Leo la miró a los ojos, que echaban llamas, como espejos que reflejan un incendio. -¿Por qué preocuparte? -preguntó.

– Leo, sé lo que quieres decir. No deseas vivir. Ya no te interesa. Pero, óyeme, hazlo aunque no lo desees. Aunque te parezca que nunca más querrás volver a vivir. Por lo menos, cuando estés fuera. Cuando estés en libertad, en un país humano, verás cómo deseas vivir.

– ¡Tontuela! Pero ¿tú te figuras que conceden pasaportes a hombres con mi historia?

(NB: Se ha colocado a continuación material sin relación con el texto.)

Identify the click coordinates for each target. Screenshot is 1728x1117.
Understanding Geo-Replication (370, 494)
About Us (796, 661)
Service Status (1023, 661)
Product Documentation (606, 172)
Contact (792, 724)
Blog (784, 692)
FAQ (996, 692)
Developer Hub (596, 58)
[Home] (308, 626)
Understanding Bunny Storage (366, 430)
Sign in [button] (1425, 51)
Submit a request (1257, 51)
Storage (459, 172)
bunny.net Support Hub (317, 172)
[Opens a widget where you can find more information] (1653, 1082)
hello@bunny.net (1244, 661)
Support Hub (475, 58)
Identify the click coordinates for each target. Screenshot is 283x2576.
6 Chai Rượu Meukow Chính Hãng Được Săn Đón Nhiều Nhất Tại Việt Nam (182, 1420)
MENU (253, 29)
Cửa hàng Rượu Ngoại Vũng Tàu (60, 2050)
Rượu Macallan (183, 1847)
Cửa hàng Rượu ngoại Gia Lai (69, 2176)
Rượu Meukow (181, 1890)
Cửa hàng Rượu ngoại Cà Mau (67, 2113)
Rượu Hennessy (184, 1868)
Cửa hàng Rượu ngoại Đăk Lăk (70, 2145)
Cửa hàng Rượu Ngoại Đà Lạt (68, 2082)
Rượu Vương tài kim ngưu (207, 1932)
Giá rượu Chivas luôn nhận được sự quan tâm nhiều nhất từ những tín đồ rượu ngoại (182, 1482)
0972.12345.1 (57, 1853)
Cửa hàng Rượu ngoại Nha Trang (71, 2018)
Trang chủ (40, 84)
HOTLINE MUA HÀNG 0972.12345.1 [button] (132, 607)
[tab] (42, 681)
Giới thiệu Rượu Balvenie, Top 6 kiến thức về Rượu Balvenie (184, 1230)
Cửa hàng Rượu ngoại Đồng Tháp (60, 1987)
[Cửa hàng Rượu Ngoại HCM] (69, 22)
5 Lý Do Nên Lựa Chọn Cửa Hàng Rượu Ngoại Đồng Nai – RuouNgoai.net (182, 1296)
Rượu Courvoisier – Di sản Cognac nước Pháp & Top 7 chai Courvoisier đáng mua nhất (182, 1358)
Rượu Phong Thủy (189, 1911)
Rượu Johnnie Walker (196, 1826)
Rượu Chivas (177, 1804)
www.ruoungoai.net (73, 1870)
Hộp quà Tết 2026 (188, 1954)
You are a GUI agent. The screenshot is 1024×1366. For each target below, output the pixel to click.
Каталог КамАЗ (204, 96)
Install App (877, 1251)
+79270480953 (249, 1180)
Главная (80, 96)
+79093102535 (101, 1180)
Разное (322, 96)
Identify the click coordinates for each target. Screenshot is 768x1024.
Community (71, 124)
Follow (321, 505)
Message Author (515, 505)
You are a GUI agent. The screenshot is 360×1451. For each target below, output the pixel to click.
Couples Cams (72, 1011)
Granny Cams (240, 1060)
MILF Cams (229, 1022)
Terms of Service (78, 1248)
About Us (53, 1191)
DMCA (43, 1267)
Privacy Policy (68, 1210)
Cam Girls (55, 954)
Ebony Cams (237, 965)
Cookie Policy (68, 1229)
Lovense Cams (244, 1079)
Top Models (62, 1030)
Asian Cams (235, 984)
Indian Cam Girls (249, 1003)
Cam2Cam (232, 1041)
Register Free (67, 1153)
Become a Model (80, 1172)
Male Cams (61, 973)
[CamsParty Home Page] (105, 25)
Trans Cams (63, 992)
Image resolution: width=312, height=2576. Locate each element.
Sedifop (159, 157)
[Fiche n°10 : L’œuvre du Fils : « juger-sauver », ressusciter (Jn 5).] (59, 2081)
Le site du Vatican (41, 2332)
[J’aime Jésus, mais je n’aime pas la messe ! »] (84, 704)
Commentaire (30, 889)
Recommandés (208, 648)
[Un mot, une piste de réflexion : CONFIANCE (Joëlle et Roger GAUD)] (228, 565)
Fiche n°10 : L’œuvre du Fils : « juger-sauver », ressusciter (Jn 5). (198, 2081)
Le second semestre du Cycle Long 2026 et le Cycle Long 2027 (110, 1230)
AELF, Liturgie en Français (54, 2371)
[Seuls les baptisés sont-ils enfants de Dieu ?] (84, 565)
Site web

– ¡Probemos, Leo! ¡No renunciemos así! ¡No podemos vivir sin una esperanza ante nosotros! ¡No tienen que cogerte, Leo! ¡No dejaré que te cojan!

– ¿Quién? ¿ La G. P. U.? ¿Cómo puedes evitarlo? -No. No se trata de la G. P. U. Es algo peor, mucho peor. Se ha llevado a Víctor, se ha llevado a Andrei… se ha llevado a mamá… no debe llevarte a ti, ahora.

– ¿Qué quieres decir con "se ha llevado a Víctor"? ¿Me crees capaz de ponerme a lamer botas como aquel bellaco? -Leo, el lamer botas y todo lo demás no es nada. Lo que se ha apoderado de Víctor es algo peor, algo más profundo, más decisivo; el lamer botas no es más que una consecuencia. Lo que yo quiero decir es algo que puede ser mortal. ¿No has visto nunca crecer a una planta sin sol y sin aire? No deben hacer eso contigo. Deja que se lo hagan a ciento cincuenta millones de almas, pero no a la tuya, Leo, no a ti, que eres el más alto objeto de mi veneración. -¡Vaya expresión exagerada! ¿De dónde la sacaste? -¿De dónde…? -repitió ella, mirándole fijamente. -Verdaderamente, Kira, a veces me admira el ver que no has logrado todavía vencer tu inclinación a tomar ciertas cosas demasiado en serio. No hay nada que se apodere de mí; no hay nada que me alcance. Hago lo que me parece, y esto es bastante más de lo que puedes decir a cualquier otro, en estos tiempos.

– Óyeme, Leo. Quiero hacer algo, intentar algo. Entre nosotros hay muchas cosas por resolver, y no de las más fáciles. Concluyamos de una vez con ellas. -¿Cómo?

– Casémonos, Leo.

– ¿Eh? -Leo la miró con aire incrédulo.

– Casémonos -repitió ella.

Leo echó la cabeza hacia atrás, riendo. Su risa era sonora, clara, fría, como cuando se había reído a la cara de Andrei Taganov o de Morozov.

– ¿Qué sucede, Kira? ¿Te ha dado la estúpida manía de hacerte la mujer honrada?

– No se trata de esto.

_ Es un poco tarde, para nosotros, ¿no te parece?

– ¿Por qué no, Leo?

_ ¿Y por qué sí? ¿Acaso nos hace falta?

– No.

– ¿Por qué entonces?

– No lo sé, pero te lo pido.

– Esta no es una razón suficiente para cometer una tontería. No tengo vocación de marido respetable. Si temes perderme, ningún papelucho garrapateado por ningún funcionario rojo podrá detenerme.

– No tengo miedo de perderte. Tengo miedo de que te pierdas.

– ¿Y unos cuantos rublos al Zag y la bendición del Upravdom me salvarían el alma, acaso?

– No tengo que darte explicaciones, Leo. Sé que tienes razón, pero te lo pido.

– ¿Es un ultimátum?

– No -contestó ella con una serena sonrisa de abandono y de resignación. -Entonces, dejémoslo.

– Sí, Leo.

La cogió por los sobacos y levantándola entre sus brazos le dijo: -¡Pobre chiquilla histérica! ¡Qué temores más absurdos te asaltan! ¡No pienses más en ello! De ahora en adelante, si así lo deseas, ahorraremos rublo por rublo. Podrás guardarlos para un viajecito a Montecarlo, San Francisco o a la luna. Y no hablemos más del asunto. ¿De acuerdo?